El exterminio perfecto es el exterminio de niñas, niños y adolescentes. Justamente porque deberían ser el futuro. Futuro que ya no será. Terminator tiene el mandato de asesinar a Sarah O’ Connor, madre del futuro líder de la resistencia. Muerta la madre, se acabaría la rabia combatiente. En la película Terminator no lo logra. La buena noticia es que en la realidad depende de nosotros. Los del presente. Sabiendo que nunca estaremos solos en esa lucha. Pero sabiendo también que Terminator (los terminators) tampoco están solos. De los espejitos de colores a la internet de starlink para los pueblos de la amazonia. Lo que he llamado la “restauración digital conservadora”.
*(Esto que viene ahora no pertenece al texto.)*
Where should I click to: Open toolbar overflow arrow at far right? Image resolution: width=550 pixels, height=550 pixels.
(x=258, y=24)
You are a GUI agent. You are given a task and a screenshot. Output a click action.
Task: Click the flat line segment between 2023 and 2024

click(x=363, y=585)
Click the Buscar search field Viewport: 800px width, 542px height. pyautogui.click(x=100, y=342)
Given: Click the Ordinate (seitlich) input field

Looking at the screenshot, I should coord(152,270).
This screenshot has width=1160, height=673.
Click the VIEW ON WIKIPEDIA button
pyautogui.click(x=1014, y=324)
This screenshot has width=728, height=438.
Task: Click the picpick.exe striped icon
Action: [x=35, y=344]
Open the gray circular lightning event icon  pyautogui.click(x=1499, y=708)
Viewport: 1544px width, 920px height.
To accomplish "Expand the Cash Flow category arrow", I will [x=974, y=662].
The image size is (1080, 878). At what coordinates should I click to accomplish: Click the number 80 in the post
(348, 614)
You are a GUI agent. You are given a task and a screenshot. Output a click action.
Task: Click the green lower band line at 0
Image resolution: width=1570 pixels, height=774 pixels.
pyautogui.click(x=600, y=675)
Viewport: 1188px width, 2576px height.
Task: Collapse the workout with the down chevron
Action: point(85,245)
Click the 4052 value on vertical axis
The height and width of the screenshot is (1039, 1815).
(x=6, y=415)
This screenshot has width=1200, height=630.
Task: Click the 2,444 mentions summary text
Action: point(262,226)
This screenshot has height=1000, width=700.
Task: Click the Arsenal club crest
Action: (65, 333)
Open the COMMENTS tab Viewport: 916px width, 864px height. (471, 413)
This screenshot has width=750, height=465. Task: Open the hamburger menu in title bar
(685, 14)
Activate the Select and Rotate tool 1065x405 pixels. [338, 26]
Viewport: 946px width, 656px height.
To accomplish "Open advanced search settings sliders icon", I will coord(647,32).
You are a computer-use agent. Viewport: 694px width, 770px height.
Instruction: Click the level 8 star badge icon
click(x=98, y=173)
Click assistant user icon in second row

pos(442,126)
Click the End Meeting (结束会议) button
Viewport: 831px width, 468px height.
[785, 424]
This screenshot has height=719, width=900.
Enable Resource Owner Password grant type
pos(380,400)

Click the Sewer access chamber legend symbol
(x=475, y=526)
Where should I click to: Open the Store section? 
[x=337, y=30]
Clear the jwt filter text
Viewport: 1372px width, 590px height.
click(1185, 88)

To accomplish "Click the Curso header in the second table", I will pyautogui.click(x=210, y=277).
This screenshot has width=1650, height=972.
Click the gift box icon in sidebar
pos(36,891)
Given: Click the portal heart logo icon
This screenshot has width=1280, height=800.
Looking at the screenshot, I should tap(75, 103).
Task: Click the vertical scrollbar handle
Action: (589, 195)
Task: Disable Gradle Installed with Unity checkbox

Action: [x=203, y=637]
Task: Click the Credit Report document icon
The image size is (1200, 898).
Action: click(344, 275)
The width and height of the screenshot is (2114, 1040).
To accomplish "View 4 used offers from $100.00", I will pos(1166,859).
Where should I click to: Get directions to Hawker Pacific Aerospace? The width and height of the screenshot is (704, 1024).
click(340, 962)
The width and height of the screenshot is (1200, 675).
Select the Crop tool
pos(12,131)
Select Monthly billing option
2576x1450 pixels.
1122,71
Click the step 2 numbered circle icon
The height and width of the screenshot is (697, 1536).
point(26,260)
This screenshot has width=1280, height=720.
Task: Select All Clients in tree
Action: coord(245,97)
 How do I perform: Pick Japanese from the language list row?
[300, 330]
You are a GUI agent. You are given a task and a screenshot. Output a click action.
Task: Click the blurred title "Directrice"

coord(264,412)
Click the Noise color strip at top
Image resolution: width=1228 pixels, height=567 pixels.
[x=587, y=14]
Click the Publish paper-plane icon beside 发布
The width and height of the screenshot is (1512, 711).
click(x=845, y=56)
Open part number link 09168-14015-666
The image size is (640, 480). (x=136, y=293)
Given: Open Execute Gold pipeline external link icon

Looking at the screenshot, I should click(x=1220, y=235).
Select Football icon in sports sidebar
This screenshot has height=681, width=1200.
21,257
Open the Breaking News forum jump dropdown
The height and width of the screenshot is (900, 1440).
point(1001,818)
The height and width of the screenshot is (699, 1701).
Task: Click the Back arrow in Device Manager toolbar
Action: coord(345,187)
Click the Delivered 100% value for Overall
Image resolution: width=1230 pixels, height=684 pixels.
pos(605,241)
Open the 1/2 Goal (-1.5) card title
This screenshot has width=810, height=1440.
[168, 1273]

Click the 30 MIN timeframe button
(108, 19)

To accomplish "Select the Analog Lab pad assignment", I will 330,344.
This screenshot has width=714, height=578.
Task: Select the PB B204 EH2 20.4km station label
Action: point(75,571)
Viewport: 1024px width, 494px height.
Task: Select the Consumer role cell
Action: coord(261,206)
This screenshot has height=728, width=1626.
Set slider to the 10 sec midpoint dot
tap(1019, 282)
Este Terminator no viene del futuro apocalíptico sino de un pasado, incluso lejano. De la Inquisición, de la trata de esclavos y esclavas, de las torturas a cielo abierto, de masacres, genocidios, exterminios varios. De las dictaduras, de los menematos, macriazos y otras pestes. Quizá seamos privilegiados. Aún podemos pensar el pasado, el presente y el futuro.
Quizá seamos privilegiados. Aún podemos pensar el pasado, el presente y el futuro. Vivimos antes de la abolición del tiempo y la creación de una historia digital. Con prisa y sin pausa debemos abandonar toda esperanza en la democracia de los terminators.
El gran Armando Tejada Gómez nos enseñó que el que no cambia todo, no cambia nada. Quizá sea cierto también que el que no se conmueve por todo, no se conmueve por nada.
Este presente nos pide conmovernos por todo.